It's difficult finding anyone today who doesn't believe chip giant STMicroelectronics NV urgently needs a new growth strategy. And that pertains to people both within and outside the European semiconductor giant.
Generally, company executives and industry analysts believe the Swiss-based semiconductor company must channel a new course for its future. The disagreement comes in deciding whether ST should drastically reorganize its operations and product portfolio—which means jettisoning burdensome and non-core offerings—or simply fine tune its current strategy, stay the course and gradually build up a formidable position in its market-leading products.
ST has said it will early in December unveil its plans and attempt to put to rest finally speculations about its future. Those speculations have centered on alleged plans by ST to
split itself into two business units, a move the company has rejected.
No one in the investment community would be surprised if ST decided to go ahead with a split or dump ST-Ericsson, the communications IC joint venture with Ericsson that's considered a dead weight around the two companies' corporate necks. ST's management shouldn't be shocked, either, if investors react negatively to a plan that doesn't surgically pinpoint and addresses the company's perceived problems. In other words, ST must come up with a reorganization plan that confirms executives realize the company cannot continue with business as usual.
A breakup of ST into two companies—one focused on analog and the other on digital ICs—makes little sense in my opinion. The worn dialogue pitting analog and digital companies against each other in terms of return on investments is irrelevant in today's world. In fact, it is a short-sighted take on what semiconductor companies must do nowadays to not merely survive but be competitive. The analog and digital worlds co-exist and will continue to do so. For the biggest chip companies, analog and digital offerings are complementary and in fact may be critical to winning business at major OEMs.

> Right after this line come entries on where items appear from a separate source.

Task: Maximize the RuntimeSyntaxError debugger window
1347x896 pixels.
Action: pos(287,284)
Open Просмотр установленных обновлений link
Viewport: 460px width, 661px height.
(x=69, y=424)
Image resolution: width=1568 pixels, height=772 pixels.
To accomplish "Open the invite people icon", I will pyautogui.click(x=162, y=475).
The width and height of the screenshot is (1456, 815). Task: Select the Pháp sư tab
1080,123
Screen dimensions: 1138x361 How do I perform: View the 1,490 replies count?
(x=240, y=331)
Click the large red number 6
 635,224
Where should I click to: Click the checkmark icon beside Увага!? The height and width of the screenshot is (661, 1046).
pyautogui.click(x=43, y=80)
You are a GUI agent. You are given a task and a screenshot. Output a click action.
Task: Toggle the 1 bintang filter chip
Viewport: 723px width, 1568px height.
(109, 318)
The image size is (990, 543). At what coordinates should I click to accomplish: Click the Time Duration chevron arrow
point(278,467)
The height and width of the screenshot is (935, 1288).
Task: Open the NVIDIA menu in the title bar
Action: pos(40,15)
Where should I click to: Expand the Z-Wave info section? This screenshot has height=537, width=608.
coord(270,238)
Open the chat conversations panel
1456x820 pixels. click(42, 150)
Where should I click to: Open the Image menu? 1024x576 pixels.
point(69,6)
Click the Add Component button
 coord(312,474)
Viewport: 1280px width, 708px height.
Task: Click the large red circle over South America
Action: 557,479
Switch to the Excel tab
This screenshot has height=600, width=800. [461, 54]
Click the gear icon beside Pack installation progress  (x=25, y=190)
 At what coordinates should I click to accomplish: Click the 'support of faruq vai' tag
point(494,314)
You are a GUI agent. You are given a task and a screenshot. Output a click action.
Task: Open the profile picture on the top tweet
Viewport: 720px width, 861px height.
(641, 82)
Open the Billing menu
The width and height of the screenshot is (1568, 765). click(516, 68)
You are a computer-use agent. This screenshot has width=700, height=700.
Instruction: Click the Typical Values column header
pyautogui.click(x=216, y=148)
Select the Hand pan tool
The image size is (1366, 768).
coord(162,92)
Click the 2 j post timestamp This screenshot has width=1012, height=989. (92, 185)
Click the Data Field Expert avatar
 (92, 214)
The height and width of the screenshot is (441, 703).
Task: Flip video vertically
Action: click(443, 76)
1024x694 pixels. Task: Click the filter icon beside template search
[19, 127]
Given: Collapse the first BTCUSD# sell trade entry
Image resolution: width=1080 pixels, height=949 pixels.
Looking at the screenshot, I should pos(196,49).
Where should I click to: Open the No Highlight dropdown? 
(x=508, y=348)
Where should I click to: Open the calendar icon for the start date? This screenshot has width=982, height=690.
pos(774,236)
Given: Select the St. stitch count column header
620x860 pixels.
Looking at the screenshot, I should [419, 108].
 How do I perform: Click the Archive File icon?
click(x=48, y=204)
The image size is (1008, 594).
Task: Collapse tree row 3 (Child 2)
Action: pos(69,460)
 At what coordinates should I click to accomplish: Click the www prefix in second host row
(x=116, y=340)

ST's most important strengths lie in the extensive product offerings and the wide range of markets served, including automotive, computing, communications, control systems, consumer and industrial automation. This has allowed the company to offset weakness in any particular market sector with strength in other segments. And, while its growth has been less than impressive lately—annual sales will decline for the second consecutive year in 2012—the company's performance could have been worse had it not been able to rely on faster-growing product lines to counter the impacts of its weak segments.
ST-Ericsson cannot survive against Qualcomm (high end) and Mediatek (low end). They should stop but splitting analog and digital units will not help. Their advantages in the sensor area will decrease as many other suppliers are active in this market.
ST-E has much better fundamental core strength than the laughing stock like Renesas Mobile. For this to survive and to prove its might, persistent investment are needed. STM doesn't seem to have the cash. The investment community in Europe has unfortunately been following their greedy counterparts from Wall Streets and is unlikely to put up with the investment. So, the best course is to find a good home for the STE. STM should look east for the takers - Korea or China!
If the greedy Wall Street analysts and the fat cats from the big banks are willing to follow your suggestion of "try, try again" to give ST time and money, I'll buy you a ticket from anywhere in the world to Switzerland and pay you for a 5-day decent hotel accommodation.
STM32f4 discovery is the best arm processor available in the world produced by St; But there is insufficient support on all over product portfolia of ST. if you have not a beginner side of view you generally loss...
I think throwing away some business units that are competitive anymore should be very natural for large companies like STM. I think keeping the MCU , MEMS and analog segments are good but STM really should think about other digital functionalities.
Most of the ARM Players are doomed. Look at TI, Freescale, Marvell. ST is not a different story either. When things become commodity, companies involved lose big time. They are all peddling commodity products with MeToo features. They will all get burnt
ST-E has,over the years, absorbed EMP (Ericsson Mobile Platform), Philips Semiconductor's cellular modem group. Further, STM was a reasonably contender for cellular modem ICs before ST-E was formed. There were trade articles claiming that STM also absorbed some modem related groups from Nokia.
In contrast, Renesas Mobile's core was the former cellular modem groups from Mitsubishi, NEC, Hitachi Semiconductors (more dominated by Mitsubishi). It acquired the over-1000 people team from Nokia when it became a financial and operational burden for Nokia. Considering the contribution of Japanese semiconductors in cellular modems since GPRS and CDMA2000, it is only logical to rate ST-E way above Renesas Mobile. "Laughing Stock" refers to the fact that Renesas Mobile is loosing good money due to bad management since it was formed.